Supplied passage:
•••••

Framework Desktop: How to Expand your Unified Memory For LLM Use
If you own a Framework Desktop, or think about owning one (check our review!), this post may be useful to help you get the most out of your gear. If you are considering the Framework Desktop to run Large Language Models (LLMs) at home (which is an excellent choice, especially if you use Mixture of Experts models), you want top get the 128 GB RAM model. And after that, you certainly want to maximize the memory available to host such models.

By default, out of the box, on you typical Fedora install, the available memory is split in two parts: 64GB for the iGPU and the rest for the system RAM. This is already good enough to run a bunch of models, but if you really want to make the most out of it, and use for example GPT-OSS 120b with a lot of context, you will be very short at 64 GB VRAM - as the model already takes, by default, about 60 GB in memory to start with.
First stop: the BIOS
Hit F2 when starting your machine to go into the BIOS, go into advanced settings, until you see the memory allocation for the iGPU. There are 4 different options available. The most drastic one consists in giving the strict minimum for the iGPU (0.5 GB RAM) but this is not going to cut it for me, as I also want to use the Framework Desktop for gaming on the side. So I go for the 32GB option for the iGPU, which still gives me more than 90 GB available for the unified memory.
Note that this setting is necessary, but not sufficient.

•••••

Data section:
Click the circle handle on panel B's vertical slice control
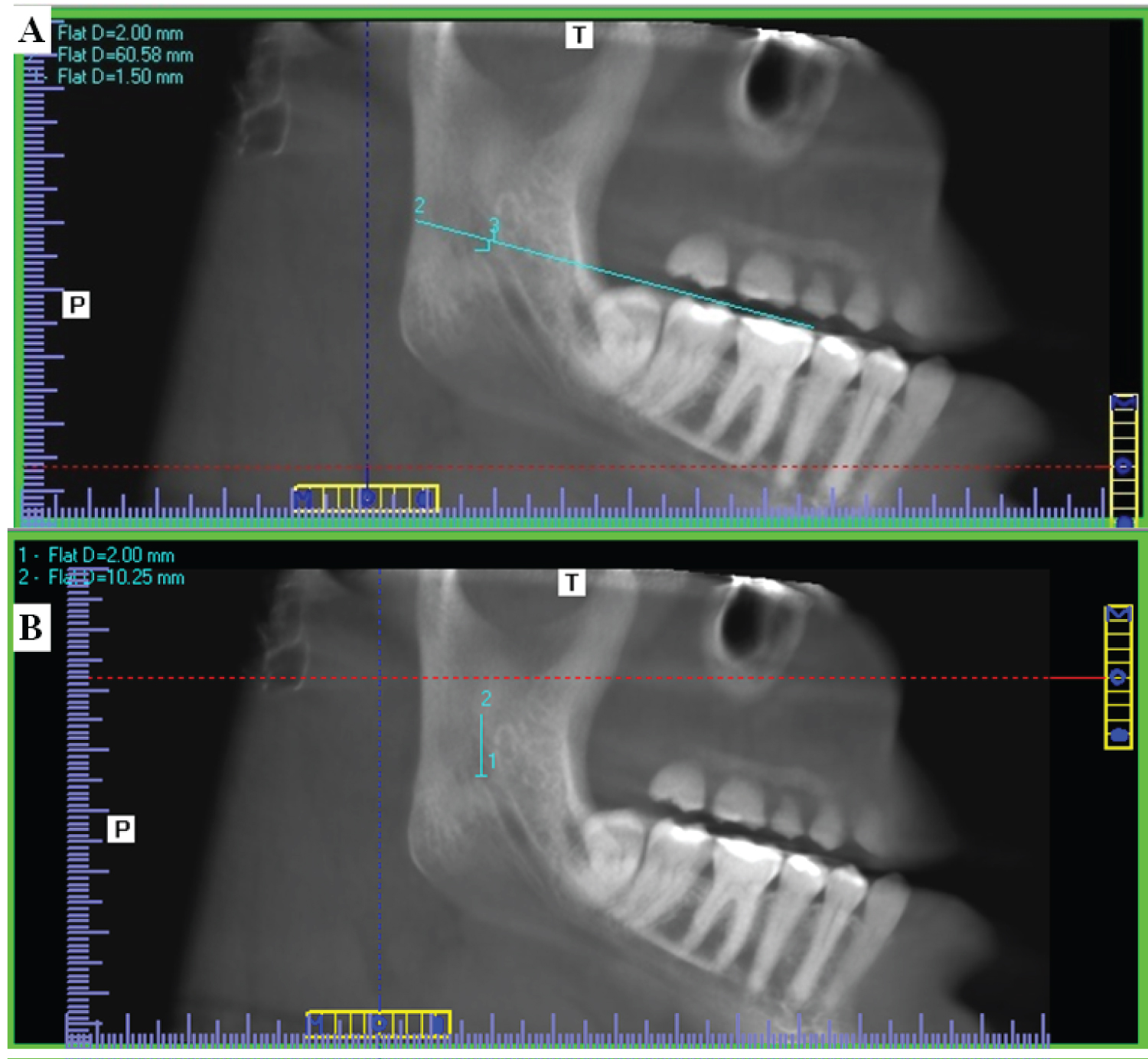This screenshot has width=1148, height=1059. pyautogui.click(x=1118, y=677)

•••••

Task to complete: Write the next part of the guide to expanding the Framework Desktop's unified memory, picking up right after its last sentence.

Written response:
Next stop: OS Settings
You just need to run the following commands to set 90 GB of Unified VRAM, and then reboot:
sudo grubby --update-kernel=ALL --args='ttm.pages_limit=23040000'
sudo grubby --update-kernel=ALL --args='amdttm.page_pool_size=23040000'
sudo reboot
In case you want to adjust to a different amount of VRAM, you can follow this formula: total vram in MB * 1024 * 1024 / 4096
In our case: 90000 * 1024 * 1024 / 4096 equals 23040000.
After reboot, you can inspect the setup and confirm it worked as expected:
sudo dmesg | grep "amdgpu.*memory"
And you should see the following result:

As you can see the second line clearly shows the 90GB of unified memory allocation.
And we can prove that it works by loading the full model of GPT OSS 120b, which takes more than 70GB VRAM with the 120k context window.

And we can see that the full GPU offload is working as we get close to 50 tokens/s (base speed when little context is used, will decrease as the conversation context increases, of course).

Very impressive!
At 50 tokens per second, you can do a LOT of things with this kind of hardware. We’ll talk use cases pretty soon.